Karena itu, tubuh menjadi seperti pos garnizun atau pos pasukan terdepan, dan
jiwa seperti petugas penjaga yang ditempatkan di sana. Apabila ia berperang
melawan musuh-musuhnya, mengalahkan dan memaksa mereka mengikuti perintahnya,
ia akan mendapat pujian tatkala kembali ke Hadirat Allah, sebagaimana firman-Nya,
“Allah telah menganugerahkan derajat
lebih tinggi kepada orang-orang yang berjuang dengan harta dan jiwanya di atas
orang-orang yang duduk berdiam” (Q.S. al-Nisâ’ [4]: 95)
Ada dua jenis pikiran yang menggerakkan keinginan seseorang, yaitu pikiran yang
terpuji, yang disebut ilhâm, dan pikiran yang tercela, yang disebut waswas (bisikan).
Hati menjadi ajang perebutan antara kekuatan setan dan kekuatan malaikat…
Malaikat merupakan makhluk yang telah diciptakan Allah untuk menyebarkan
kebaikan, memberikan ilmu, menyingkap kebenaran, menjanjikan pahala, dan menyuruh
kepada kebaikan… Sedangkan setan adalah makhluk yang pekerjaannya melawan semua
ini … Waswâs melawan ilhâm, kekuatan setan melawan kekuatan malaikat, dan
taufîq (keberhasilan) melawan khidzlân (kekecewaan).

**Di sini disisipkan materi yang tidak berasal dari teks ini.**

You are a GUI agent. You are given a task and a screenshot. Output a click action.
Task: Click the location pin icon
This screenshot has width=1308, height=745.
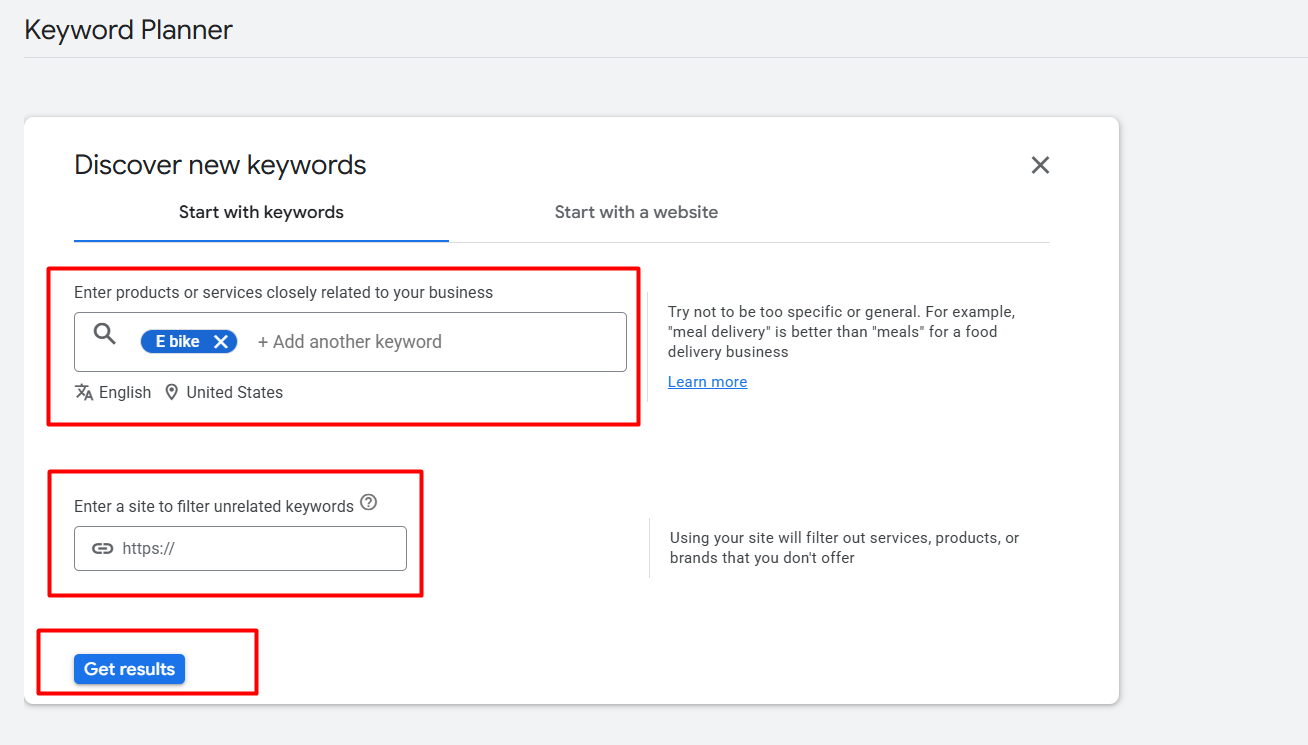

Nabi saw. bersabda, “Ada dua dorongan dalam jiwa, yaitu dorongan dari malaikat
yang mengajak kepada kebaikan dan mengokohkan kebenaran. Siapa saja yang mendapatkannya,
hendaklah ia mengetahui bahwa itu berasal dari Allah dan hendaklah ia memuji
kepada-Nya.
Dorongan lain berasal dari musuh yang menggiring kepada keraguan, mengingkari
kebenaran, dan melarang kebaikan; siapa saja yang mendapatkannya, hendaklah ia meminta
perlindungan kepada Allah dari setan yang terkutuk.” Kemudian al-Ghazali
membaca ayat, “Setan membangkitkan rasa takut akan kemiskinan dan mengajakmu
bergabung dalam kejahatan” (Q.S. al-Baqarah [2]: 268).

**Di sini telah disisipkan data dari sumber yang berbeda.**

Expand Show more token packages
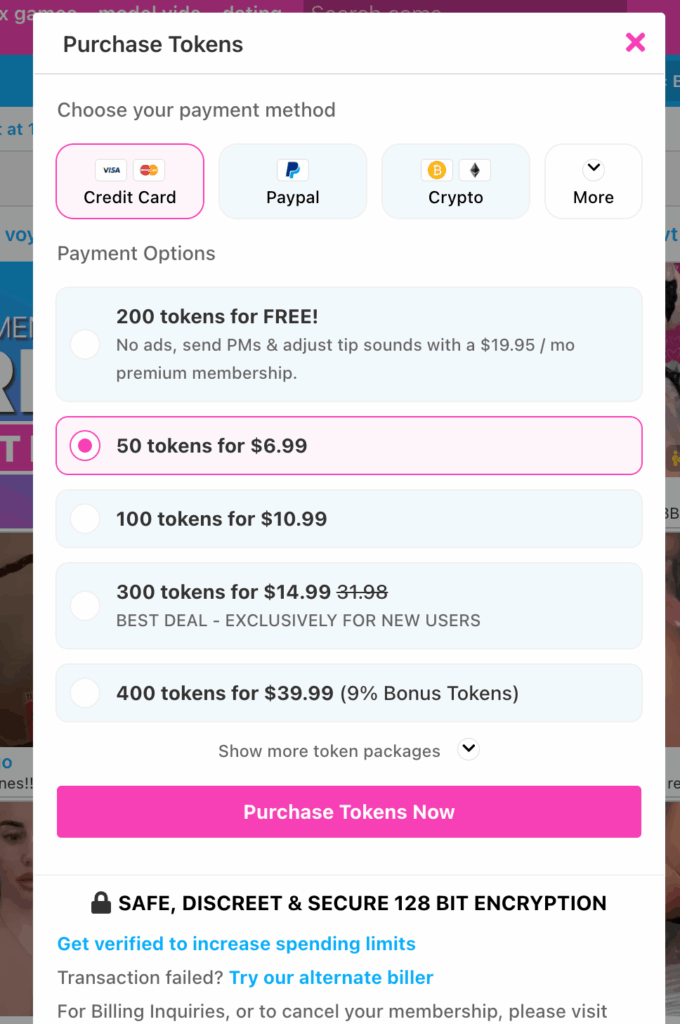Viewport: 680px width, 1024px height. click(x=468, y=749)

Nabi saw. bersabda, “Tidak ada seorang pun di antara kalian yang bersih dari
dorongan setan.” Mereka berkata, “Bahkan engkau juga, wahai Rasulullah saw?” Beliau
berkata, “Bahkan diriku juga, tetapi Allah membantuku untuk menguasainya dan ia
telah tunduk patuh kepadaku sehingga ia tidak menyuruhku selain kepada
kebaikan” Perseteruan antara tentara malaikat dan setan berjalan terus-menerus
untuk menguasai hati hingga hati ditundukkan oleh salah satu dari keduanya, yang kemudian menguasai
penduduknya dan bercokol di sana… Sayangnya, kebanyakan hati dikepung oleh
tentara setan, yang mencekokkan berbagai bisikan yang mengajak manusia untuk
mencintai dunia yang fana ini dan mengabaikan hari akhirat.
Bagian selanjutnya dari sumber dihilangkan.